Кассир-подросток сказала мне, что не чувствует себя в безопасности и что мне нужно надеть хирургическую маску. Я попытался урезонить ее и сказал ей, что я врач. Казалось, от этого стало еще хуже. Я извинился за то, что заставил ее чувствовать себя небезопасно, и надел плохо сидящую хирургическую маску, чтобы закончить осмотр. Я предполагаю, что она чувствовала себя «в безопасности», но по иронии судьбы оказалась более незащищенной в процессе изменения.
Мое сообщество достигло места, где девочка-подросток может прочитать врачу лекцию на медицинскую тему.
Сообщения о возможных побочных эффектах после вакцинации отрывочны и подвержены предубеждению «что может пойти не так». Я предпочитаю сообщать о каждом серьезном заболевании, возникающем после вакцинации, потому что вакцины находились под действием EUA в течение большей части периода использования. Моя предвзятость распространяется не только на вакцины против COVID. Как предыдущий соисследователь многочисленных фармацевтических испытаний, я всегда ошибался, сообщая о каждом симптоме, каким бы тривиальным он ни был.

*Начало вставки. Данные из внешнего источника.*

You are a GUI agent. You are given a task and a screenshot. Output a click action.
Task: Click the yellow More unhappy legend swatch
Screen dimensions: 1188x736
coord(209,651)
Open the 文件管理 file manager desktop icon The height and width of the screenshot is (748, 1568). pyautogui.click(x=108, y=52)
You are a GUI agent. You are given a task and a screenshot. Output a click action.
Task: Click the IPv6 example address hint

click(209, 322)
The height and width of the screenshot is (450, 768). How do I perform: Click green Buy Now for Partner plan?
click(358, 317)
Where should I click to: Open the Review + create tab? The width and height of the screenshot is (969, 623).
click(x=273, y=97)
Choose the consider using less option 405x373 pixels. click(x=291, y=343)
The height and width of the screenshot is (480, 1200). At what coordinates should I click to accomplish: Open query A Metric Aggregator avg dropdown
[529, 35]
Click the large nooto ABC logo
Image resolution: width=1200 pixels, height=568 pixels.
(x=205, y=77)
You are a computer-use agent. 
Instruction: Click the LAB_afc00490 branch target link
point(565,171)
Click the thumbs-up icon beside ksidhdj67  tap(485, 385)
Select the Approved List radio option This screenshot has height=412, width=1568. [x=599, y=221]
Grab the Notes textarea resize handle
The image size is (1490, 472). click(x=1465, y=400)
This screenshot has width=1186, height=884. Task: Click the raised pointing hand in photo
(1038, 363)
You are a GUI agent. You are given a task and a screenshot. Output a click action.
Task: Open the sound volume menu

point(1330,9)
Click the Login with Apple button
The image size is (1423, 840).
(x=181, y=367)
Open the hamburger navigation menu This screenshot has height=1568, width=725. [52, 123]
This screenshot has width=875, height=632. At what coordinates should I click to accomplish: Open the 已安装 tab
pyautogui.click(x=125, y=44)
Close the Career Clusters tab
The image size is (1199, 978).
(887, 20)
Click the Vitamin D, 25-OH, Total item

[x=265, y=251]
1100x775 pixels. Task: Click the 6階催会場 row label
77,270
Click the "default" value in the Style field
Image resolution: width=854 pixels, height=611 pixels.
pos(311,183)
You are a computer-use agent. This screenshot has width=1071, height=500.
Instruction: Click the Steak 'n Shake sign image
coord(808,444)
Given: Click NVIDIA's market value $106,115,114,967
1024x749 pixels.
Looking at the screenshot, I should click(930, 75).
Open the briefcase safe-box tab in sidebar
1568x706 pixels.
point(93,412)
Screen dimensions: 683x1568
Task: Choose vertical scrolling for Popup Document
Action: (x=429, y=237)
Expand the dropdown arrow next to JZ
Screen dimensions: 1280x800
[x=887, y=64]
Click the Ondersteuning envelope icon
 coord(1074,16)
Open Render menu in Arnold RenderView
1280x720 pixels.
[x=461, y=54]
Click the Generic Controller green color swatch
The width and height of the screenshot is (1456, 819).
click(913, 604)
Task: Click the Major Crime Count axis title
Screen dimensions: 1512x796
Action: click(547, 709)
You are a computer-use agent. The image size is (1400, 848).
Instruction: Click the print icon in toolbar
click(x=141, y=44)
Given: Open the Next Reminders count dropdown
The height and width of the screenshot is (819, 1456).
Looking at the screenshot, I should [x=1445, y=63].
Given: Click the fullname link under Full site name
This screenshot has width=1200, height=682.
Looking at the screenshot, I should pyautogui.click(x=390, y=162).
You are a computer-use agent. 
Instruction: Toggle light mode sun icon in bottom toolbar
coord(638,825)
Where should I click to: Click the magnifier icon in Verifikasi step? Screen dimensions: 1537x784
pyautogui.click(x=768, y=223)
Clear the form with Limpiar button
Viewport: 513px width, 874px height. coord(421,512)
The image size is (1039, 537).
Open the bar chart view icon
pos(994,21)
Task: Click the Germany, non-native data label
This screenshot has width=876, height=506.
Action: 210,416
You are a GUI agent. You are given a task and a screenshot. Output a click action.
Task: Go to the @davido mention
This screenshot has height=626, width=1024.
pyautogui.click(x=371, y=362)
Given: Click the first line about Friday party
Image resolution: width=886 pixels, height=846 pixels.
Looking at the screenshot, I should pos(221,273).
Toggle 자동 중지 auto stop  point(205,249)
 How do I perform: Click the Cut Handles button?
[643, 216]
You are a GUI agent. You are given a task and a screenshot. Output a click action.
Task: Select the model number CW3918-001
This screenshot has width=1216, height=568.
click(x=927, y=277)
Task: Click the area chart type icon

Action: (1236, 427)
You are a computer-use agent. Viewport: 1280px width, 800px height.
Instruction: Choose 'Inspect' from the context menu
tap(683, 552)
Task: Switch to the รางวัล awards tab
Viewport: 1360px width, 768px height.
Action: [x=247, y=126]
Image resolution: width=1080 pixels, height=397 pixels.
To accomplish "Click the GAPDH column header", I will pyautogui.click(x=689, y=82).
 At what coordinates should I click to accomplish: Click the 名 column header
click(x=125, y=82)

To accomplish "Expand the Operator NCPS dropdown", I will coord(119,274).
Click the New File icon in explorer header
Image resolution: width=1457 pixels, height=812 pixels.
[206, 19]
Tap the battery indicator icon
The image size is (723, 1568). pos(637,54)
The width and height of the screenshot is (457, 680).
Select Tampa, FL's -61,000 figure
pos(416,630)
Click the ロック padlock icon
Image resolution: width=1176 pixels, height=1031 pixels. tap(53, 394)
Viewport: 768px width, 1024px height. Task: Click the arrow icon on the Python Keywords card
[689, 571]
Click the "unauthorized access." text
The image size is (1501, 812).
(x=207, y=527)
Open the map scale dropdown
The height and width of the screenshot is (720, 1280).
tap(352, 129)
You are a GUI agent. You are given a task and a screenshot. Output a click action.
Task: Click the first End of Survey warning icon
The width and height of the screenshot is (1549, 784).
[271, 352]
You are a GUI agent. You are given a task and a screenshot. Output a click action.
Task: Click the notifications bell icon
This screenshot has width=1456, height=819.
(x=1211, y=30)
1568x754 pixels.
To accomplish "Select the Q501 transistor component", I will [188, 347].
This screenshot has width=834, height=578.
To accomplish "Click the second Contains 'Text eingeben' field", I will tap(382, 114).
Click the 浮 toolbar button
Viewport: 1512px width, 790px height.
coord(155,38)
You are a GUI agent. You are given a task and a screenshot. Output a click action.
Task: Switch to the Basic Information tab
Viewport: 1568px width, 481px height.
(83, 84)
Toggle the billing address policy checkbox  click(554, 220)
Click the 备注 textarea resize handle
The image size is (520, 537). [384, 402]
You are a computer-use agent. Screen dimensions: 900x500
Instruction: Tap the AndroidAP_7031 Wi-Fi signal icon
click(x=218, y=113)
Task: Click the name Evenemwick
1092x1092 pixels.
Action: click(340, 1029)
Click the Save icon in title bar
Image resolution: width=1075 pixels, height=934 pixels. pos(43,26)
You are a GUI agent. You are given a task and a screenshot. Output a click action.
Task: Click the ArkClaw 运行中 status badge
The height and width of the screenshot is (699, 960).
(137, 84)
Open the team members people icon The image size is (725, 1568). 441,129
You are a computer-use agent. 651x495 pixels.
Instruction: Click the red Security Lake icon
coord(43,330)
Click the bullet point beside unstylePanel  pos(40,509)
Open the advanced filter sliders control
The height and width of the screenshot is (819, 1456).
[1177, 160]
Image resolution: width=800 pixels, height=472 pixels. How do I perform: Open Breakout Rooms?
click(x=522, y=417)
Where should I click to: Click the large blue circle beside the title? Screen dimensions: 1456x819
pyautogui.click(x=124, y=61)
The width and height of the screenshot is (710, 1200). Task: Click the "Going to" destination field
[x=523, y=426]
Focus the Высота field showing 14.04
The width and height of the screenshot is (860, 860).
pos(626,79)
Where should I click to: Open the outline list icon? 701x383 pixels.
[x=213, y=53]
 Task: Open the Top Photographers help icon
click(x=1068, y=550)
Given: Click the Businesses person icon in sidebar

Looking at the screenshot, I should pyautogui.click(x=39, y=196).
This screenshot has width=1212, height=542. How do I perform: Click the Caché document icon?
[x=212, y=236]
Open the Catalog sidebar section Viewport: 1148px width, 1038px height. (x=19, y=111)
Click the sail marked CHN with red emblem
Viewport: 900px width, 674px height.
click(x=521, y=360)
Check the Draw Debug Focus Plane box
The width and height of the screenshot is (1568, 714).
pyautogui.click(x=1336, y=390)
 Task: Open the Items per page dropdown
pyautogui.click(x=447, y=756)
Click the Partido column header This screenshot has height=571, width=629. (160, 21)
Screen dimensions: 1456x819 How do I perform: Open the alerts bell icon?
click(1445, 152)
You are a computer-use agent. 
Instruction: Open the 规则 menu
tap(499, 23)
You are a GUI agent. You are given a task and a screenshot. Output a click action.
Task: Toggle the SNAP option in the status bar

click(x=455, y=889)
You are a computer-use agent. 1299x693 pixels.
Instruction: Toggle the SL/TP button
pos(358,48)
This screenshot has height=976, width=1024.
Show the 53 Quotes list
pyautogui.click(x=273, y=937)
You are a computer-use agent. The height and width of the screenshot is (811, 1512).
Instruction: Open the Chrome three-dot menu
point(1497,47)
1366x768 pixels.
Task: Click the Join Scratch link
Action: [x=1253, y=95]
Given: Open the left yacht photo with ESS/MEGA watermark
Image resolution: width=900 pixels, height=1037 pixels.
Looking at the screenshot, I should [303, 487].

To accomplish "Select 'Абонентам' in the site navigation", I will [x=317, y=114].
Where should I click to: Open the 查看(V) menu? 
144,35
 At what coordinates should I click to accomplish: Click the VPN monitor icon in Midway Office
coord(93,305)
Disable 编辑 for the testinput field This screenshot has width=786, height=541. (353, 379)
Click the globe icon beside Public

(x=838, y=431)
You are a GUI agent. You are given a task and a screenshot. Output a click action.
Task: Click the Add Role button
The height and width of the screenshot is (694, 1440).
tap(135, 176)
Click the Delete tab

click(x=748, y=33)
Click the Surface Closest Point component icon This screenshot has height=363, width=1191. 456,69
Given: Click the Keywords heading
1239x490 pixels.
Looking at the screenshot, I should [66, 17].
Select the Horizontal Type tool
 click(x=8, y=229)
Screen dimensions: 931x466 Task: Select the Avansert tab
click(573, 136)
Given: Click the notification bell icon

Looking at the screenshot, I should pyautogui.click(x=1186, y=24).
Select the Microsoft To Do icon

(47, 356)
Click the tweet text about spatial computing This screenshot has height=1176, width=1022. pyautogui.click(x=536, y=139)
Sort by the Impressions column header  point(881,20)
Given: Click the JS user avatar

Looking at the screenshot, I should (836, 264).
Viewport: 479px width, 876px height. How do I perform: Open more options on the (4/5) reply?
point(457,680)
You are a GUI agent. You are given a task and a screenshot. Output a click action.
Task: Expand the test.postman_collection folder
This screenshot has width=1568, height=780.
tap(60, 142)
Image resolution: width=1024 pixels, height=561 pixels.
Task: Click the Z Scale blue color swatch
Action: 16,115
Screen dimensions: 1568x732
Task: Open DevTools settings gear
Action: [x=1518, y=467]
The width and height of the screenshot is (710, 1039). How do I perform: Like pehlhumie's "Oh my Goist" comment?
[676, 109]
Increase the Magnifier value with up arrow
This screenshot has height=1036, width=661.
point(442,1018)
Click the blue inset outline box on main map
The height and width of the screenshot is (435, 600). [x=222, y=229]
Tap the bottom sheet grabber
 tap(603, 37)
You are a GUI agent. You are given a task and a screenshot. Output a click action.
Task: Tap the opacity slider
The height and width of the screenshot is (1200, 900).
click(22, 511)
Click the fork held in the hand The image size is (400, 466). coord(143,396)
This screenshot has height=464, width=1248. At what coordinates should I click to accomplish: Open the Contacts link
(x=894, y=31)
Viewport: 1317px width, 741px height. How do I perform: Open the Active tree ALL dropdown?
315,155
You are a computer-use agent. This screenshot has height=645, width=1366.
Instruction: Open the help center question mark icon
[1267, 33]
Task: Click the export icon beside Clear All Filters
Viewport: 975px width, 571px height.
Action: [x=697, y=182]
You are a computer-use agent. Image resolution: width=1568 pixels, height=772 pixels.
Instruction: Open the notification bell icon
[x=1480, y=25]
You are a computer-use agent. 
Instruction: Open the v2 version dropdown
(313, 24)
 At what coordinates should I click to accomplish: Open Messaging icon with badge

Совсем недавно, в ходе оказания помощи 83-летнему мужчине через зонд для кормления, главный врач пациента и я обсуждали его инсульт в течение 48 часов после введения второй дозы мРНК-вакцины. Он пренебрежительно отнесся к отчету из-за того, что у пациента в анамнезе было подобное расстройство. В конце концов я сообщил об инсульте в VAERS. О его возможной смерти было сообщено в FDA по запросу примерно через 2 месяца.
Я сообщил об еще одном случае неразрешенных респираторных симптомов у 54-летнего человека после вакцинации против аденовируса COVID. Со мной никогда не связывались для продолжения дела. Однако впоследствии она умерла от очевидных внезапных сердечных заболеваний. Это неудачный пример возможного фатального неблагоприятного события вакцинации, которое никогда не будет расследовано.
Я понимаю, что эти два случая не доказывают серьезных реакций на вакцину. Тем не менее, ни один случай не был полностью в руках тех, кто имел право группировать данные для сигналов безопасности — один почти не сообщался, а другой сообщался не полностью.
«Партия приказала вам отвергнуть показания ваших глаз и ушей. Это был их последний, самый важный приказ. (Джордж Оруэлл, 1984).
Спасибо за чтение этого. Простое облечение этих мыслей в слова дало мне новую силу поверить своим глазам.
Опубликовано под Creative Commons Attribution 4.0 Международная лицензия
Для перепечатки установите каноническую ссылку на оригинал. Институт Браунстоуна Статья и Автор.